-------- RECORDS PROVIDED --------

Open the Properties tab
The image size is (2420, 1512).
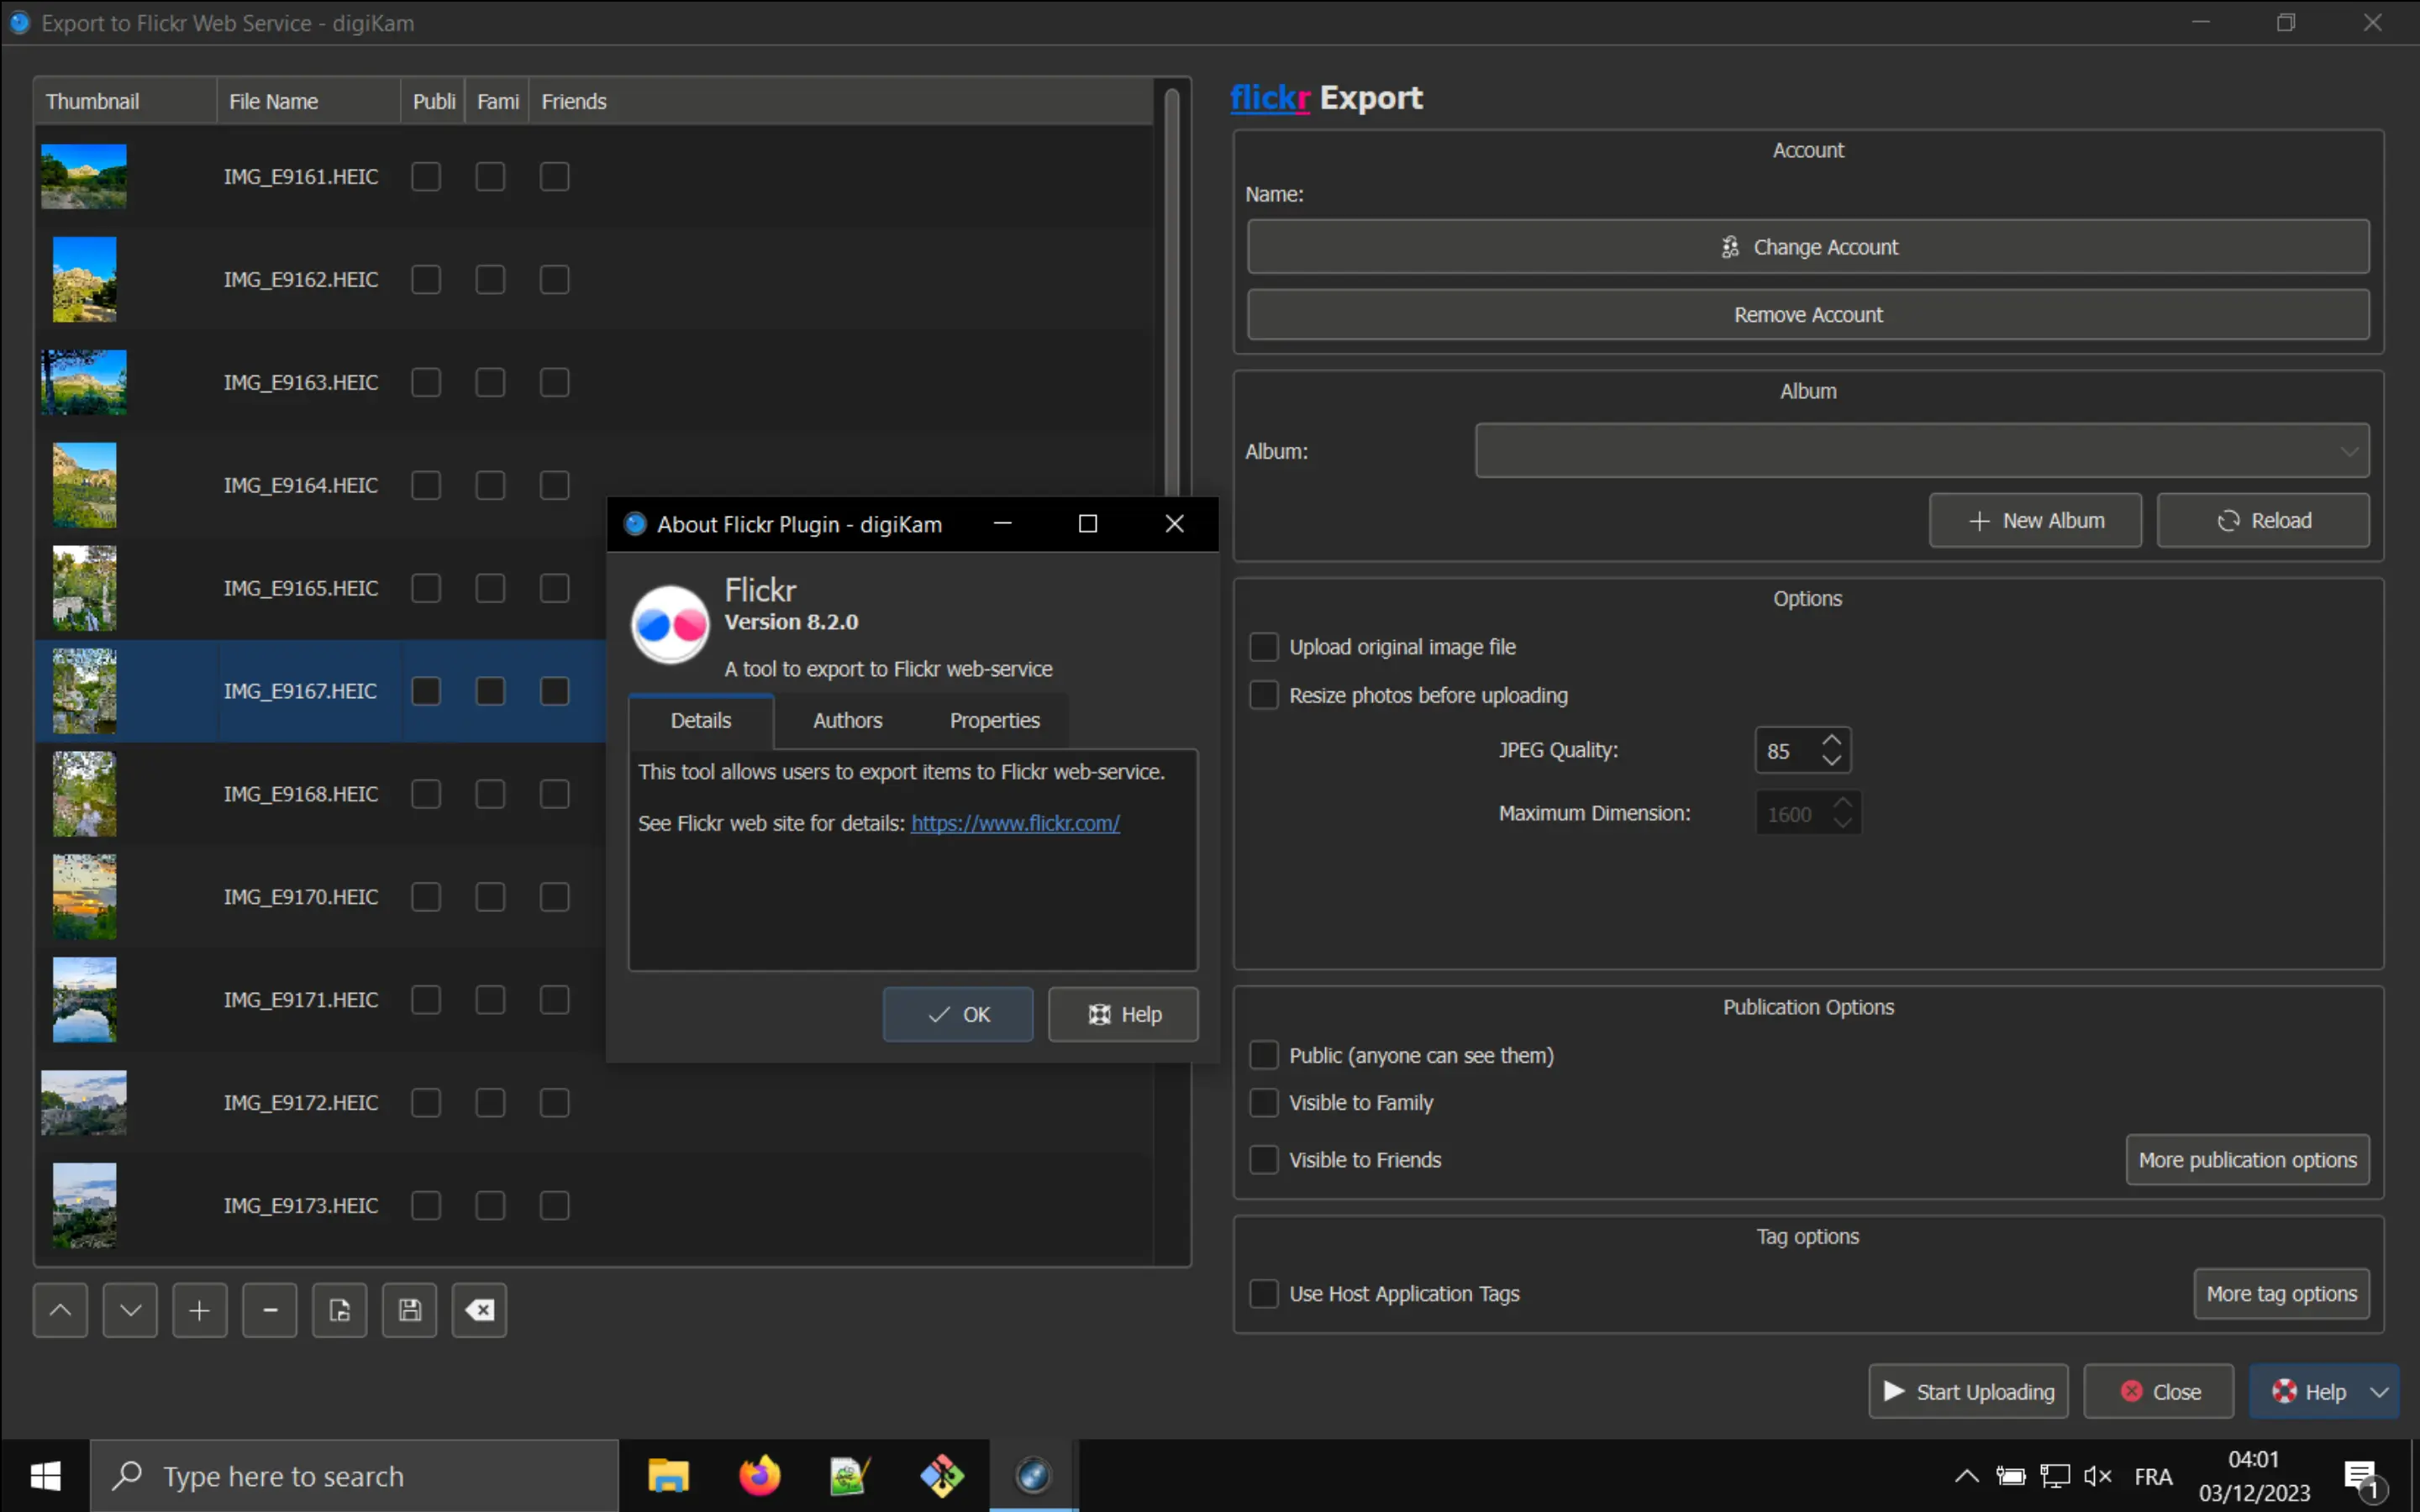[994, 720]
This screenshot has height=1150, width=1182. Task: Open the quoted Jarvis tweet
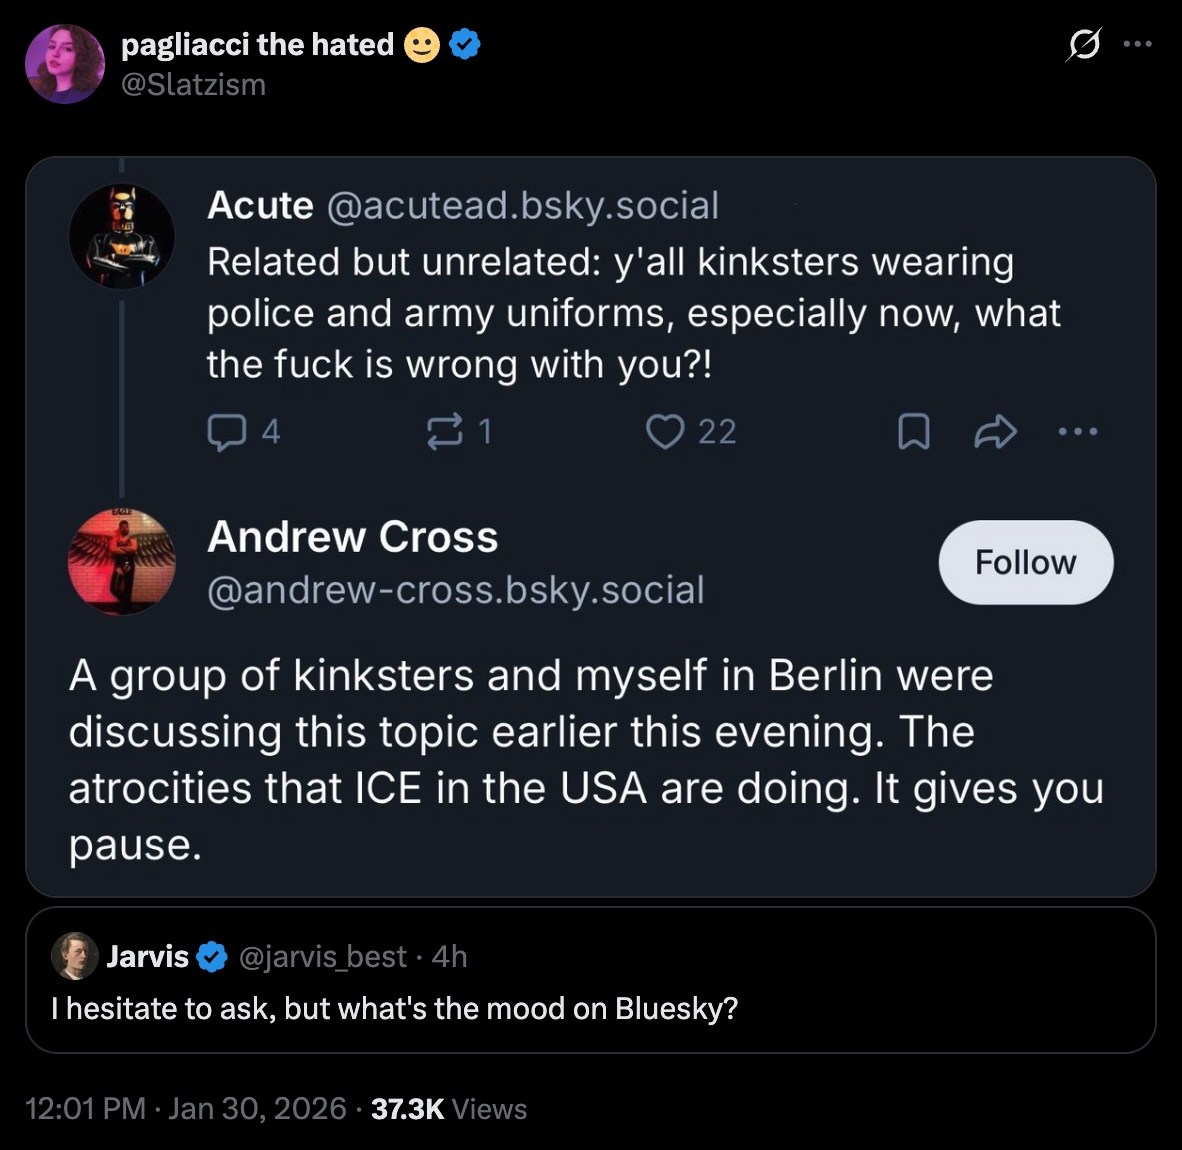coord(590,1008)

--------

Rewrite all the lines above, requests included, and offset every coordinate in the answers by -34. Leave the pictures out.

__EXERCISE OUTPUT__.
Open the Properties tab
The image size is (2420, 1512).
[960, 686]
This screenshot has height=1150, width=1182. Task: Open the quoted Jarvis tweet
coord(556,974)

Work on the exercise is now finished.